Schönau ist mit der Amtsvorstadt Niklasgasse und den Dörfern Cappel Helbersdorf Altendorf und Höckericht in die Nikolaikirche zu Chemnitz eingepfarrt. Noch vor Erbauung dieser Kirche hatte das Kloster dem heiligen Nikolaus, ehemaligen Bischof von Myra in Lydien, zu Ehren eine Capelle errichtet, wodurch das Dorf Cappel entstand. Die jetzige Nikolaikirche wurde im Jahre 1487 vom Churfürsten Friedrich dem Weisen gegründet, brannte jedoch schon 1519 wieder ab, ein Schicksal das ihr auch 1532 wiederfuhr.
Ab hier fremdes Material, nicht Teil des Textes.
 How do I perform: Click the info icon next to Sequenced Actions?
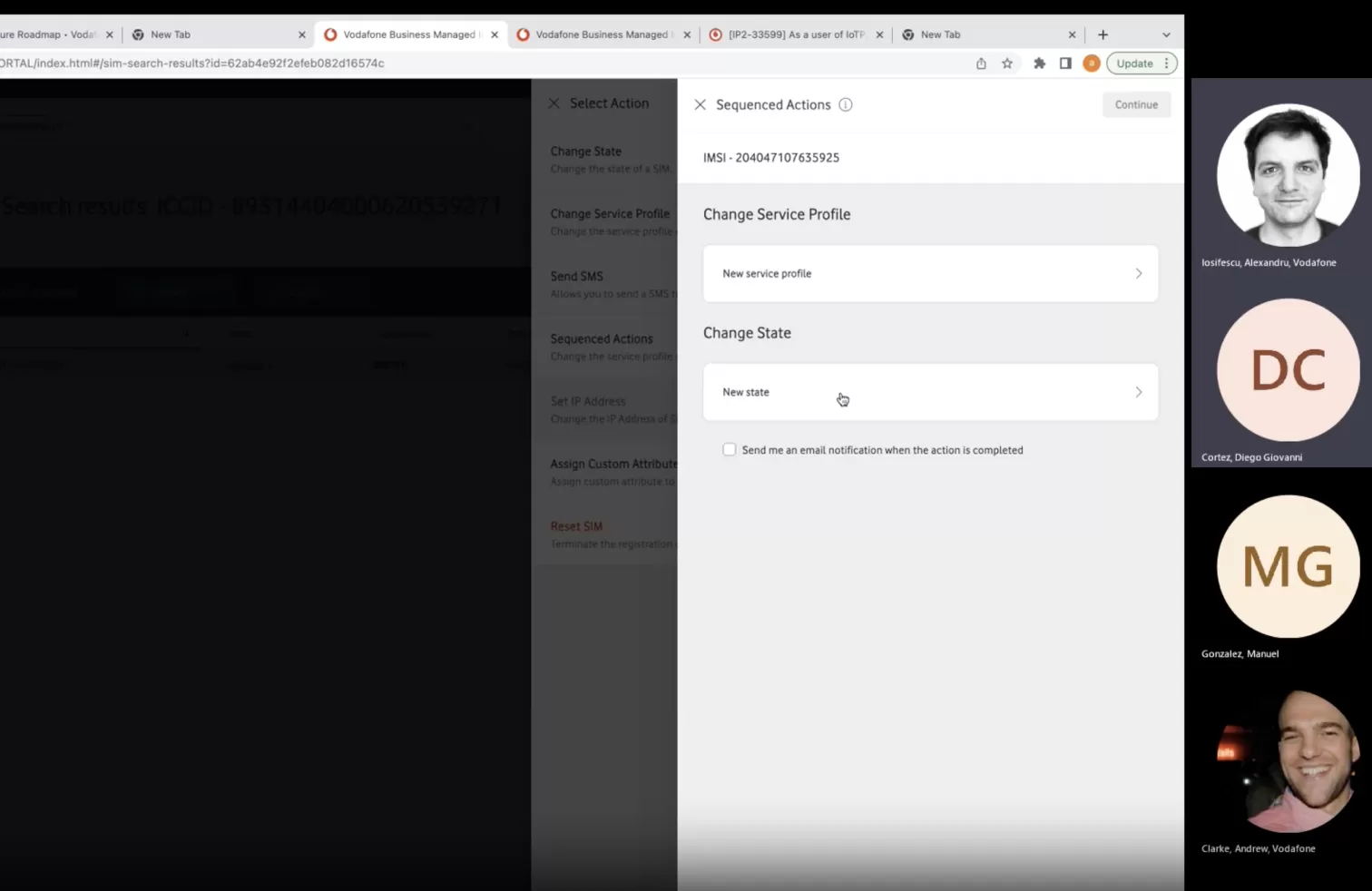[x=846, y=104]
Im Jahre 1547 riss man sie nebst den übrigen geistlichen Gebäuden der Vorstädte nieder, und als 1632 der berüchtigte Holke Chemmnitz heimsuchte, ging sie sammt dem Schulhause abermals in Flammen auf. Sie wurde 1634 wieder erbaut und hat seit jener Zeit keine Veränderungen erlitten. Ausser einem guten Altargemälde enthält die Nikolaikirche auch noch einige alte Grabmäler. Die Pfarrstelle besetzt das Cultusministerium.

O. Moser.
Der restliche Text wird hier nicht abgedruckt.